I threw in my lot with the expert on moth reproduction. He seemed to know what he was talking about and I didn’t. But I didn’t really care, one way or another. Darwin’s theory, even in modern guise, sounds too much like monkeys producing Shakespeare, but what do I know?
A more direct challenge to my faith came from a course in comparative religion. The professor was Korean, a graduate of the University of Chicago and the textbook we used for the Christianity section of the class was written by Norman Perrin, my professor’s mentor. I now realize that Perrin was a disciple of Rudolph Bultmann, a German Lutheran who flourished between the two world wars. Bultmann was concerned that a culture immersed in the scientific method would ignore the glories of Jesus’ teaching because they couldn’t get past mythological trappings like pre-existence, healing miracles, water-walking, and, supremely, the physical resurrection of Jesus. The point, therefore, was to slough off the supernatural bits so the existential import of “the gospel of Jesus Christ” would shine forth in undiluted splendor.
My Korean professor was convinced that the evangelical churches (who rejected Bultmann as a heretic) had missed the central message of the New Testament. Billy Graham, my professor informed me, was a “false prophet” because his version of Christianity was disconnected from the needs of the poor.
This didn’t bother me. Billy Graham kind of left me cold and I figured, correctly, that I would contend with Herr Bultmann when I got to seminary. By this time I was aware that academic fads (like their religious counterparts) rise and fall with the tide.

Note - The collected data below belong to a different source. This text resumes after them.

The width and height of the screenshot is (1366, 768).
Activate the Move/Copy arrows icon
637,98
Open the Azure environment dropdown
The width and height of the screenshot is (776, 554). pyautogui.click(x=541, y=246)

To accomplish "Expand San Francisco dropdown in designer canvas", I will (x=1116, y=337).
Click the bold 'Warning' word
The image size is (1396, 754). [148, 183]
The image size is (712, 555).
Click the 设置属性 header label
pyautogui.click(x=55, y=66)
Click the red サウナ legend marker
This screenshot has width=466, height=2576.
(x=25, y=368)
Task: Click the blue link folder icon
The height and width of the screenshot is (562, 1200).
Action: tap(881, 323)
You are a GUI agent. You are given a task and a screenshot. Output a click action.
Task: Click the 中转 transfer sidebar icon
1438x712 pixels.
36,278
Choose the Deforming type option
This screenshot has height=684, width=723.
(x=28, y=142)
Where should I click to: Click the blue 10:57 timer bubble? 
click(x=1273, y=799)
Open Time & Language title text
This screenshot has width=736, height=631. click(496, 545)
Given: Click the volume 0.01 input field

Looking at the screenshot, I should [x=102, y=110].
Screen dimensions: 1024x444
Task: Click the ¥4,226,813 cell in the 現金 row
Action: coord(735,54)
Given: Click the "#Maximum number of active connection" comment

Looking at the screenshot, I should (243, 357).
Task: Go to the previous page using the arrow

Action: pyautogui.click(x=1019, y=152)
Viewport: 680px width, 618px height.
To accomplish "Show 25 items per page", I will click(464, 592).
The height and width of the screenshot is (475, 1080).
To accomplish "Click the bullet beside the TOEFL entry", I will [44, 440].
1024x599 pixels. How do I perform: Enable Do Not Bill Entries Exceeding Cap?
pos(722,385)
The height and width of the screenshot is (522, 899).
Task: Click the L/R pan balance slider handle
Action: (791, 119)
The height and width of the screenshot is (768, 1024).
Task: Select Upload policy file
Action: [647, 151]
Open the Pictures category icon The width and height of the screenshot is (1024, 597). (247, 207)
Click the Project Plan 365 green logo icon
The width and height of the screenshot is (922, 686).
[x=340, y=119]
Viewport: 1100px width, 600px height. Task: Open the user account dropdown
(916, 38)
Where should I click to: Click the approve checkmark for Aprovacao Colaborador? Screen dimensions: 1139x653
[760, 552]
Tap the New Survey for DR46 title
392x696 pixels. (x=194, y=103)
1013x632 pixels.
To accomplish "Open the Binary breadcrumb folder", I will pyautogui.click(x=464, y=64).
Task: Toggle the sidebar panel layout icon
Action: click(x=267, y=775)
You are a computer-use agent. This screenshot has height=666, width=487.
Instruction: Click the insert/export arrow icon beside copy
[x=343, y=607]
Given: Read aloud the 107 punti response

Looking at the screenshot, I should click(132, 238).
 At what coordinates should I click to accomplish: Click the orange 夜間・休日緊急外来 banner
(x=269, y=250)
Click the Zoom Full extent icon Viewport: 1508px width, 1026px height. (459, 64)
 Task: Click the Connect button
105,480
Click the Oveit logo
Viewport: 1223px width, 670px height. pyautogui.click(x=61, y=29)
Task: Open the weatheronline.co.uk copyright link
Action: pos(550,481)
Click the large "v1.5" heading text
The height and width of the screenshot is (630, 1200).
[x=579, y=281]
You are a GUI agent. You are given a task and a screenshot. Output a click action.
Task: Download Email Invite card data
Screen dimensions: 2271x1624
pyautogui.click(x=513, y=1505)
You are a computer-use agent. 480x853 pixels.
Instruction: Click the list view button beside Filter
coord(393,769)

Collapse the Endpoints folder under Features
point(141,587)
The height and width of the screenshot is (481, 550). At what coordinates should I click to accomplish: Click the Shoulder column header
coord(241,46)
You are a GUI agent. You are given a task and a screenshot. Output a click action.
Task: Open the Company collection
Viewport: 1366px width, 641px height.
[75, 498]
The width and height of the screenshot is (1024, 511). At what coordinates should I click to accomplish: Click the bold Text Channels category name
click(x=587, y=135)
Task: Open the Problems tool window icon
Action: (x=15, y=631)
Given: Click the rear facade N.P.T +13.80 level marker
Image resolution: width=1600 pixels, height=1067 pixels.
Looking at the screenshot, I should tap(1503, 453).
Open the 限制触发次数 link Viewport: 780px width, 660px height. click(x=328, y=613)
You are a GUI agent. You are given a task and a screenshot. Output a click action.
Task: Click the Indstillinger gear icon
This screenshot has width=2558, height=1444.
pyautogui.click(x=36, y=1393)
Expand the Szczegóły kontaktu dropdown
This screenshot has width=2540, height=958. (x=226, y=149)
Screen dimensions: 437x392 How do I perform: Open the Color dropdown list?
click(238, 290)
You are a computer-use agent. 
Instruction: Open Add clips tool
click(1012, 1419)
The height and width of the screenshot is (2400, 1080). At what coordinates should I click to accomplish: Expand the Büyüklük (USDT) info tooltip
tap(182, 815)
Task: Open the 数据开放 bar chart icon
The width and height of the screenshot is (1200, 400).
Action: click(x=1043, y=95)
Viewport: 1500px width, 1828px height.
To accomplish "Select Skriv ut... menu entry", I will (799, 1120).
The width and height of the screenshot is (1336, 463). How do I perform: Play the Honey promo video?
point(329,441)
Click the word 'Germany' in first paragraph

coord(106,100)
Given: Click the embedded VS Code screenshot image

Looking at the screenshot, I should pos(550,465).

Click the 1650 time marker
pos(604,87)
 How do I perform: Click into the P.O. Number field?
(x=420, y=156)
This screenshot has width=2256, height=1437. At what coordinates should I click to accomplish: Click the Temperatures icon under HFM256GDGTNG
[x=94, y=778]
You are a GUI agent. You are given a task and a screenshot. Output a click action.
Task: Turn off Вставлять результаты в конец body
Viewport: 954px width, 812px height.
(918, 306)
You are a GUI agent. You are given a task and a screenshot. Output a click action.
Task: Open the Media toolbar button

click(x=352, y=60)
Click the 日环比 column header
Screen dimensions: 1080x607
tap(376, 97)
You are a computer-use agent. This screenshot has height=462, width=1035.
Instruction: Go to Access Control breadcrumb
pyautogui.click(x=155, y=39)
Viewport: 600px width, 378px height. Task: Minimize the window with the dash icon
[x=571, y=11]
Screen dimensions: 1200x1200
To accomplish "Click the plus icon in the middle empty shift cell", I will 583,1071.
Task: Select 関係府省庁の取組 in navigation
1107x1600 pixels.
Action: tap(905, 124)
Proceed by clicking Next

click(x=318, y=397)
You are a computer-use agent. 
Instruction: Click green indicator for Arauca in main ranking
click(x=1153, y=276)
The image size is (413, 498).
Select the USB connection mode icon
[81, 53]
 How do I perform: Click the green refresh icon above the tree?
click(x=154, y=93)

For reasons that may be more revealing than I would like to imagine, I totally aced the course on the psychology of alienation. I remember sitting behind a couple of hot shots who were waxing eloquent on the fine points of Freudian psychoanalysis. “You guys really believe that stuff,” I asked.
Two heads whirled round to face me. “It’s all been proven,” one of the Freudians informed me, “with rats!”
Later that morning, the two young Freudians complained to the professor about the mediocre grades they had earned on their last exam.
“If you want a better grade,” the professor told them, “you need to work on your writing and reasoning skills. In fact, if you want to listen to a really first-rate exam essay, listen to this. Mr. Bean, could I please see your exam?”
As you can imagine, I was thrilled to have my essay presented to the class as a model. Maybe I was getting a handle on things after all.
The professor gazed at my paper for at least thirty seconds. “Mr. Bean,” he said at last, “I’m sorry, but your writing is so bad, I have no idea what you have written.”
The Freudians shot vicious glances in my direction. How could the professor be impressed with my writing, they wanted to know, if my writing was illegible?
Not every Christian pilgrim crosses swords with the demons of disbelief during their university years, not to this extent at least. Most of my born again buddies at the University of Alberta were preparing for some kind of career (nursing, education, agriculture, engineering, etc.) and were only forced to take a course or two in the humanities. But I went looking for these courses and took as many as I could cram into my schedule. I wanted to know how the other half looked at the world.
I didn’t know very much about the history of the church back then. The version of church history I had been exposed to in church bounced from the Book of Acts to Martin Luther and on to the present as if nothing worthy of mention transpired in between.
My survey courses in European and British history made me realize how enmeshed the church has been with secular society until very recently. Bound to the most reactionary segments of the power structure, the church has typically been the last institution to sign off on positive change.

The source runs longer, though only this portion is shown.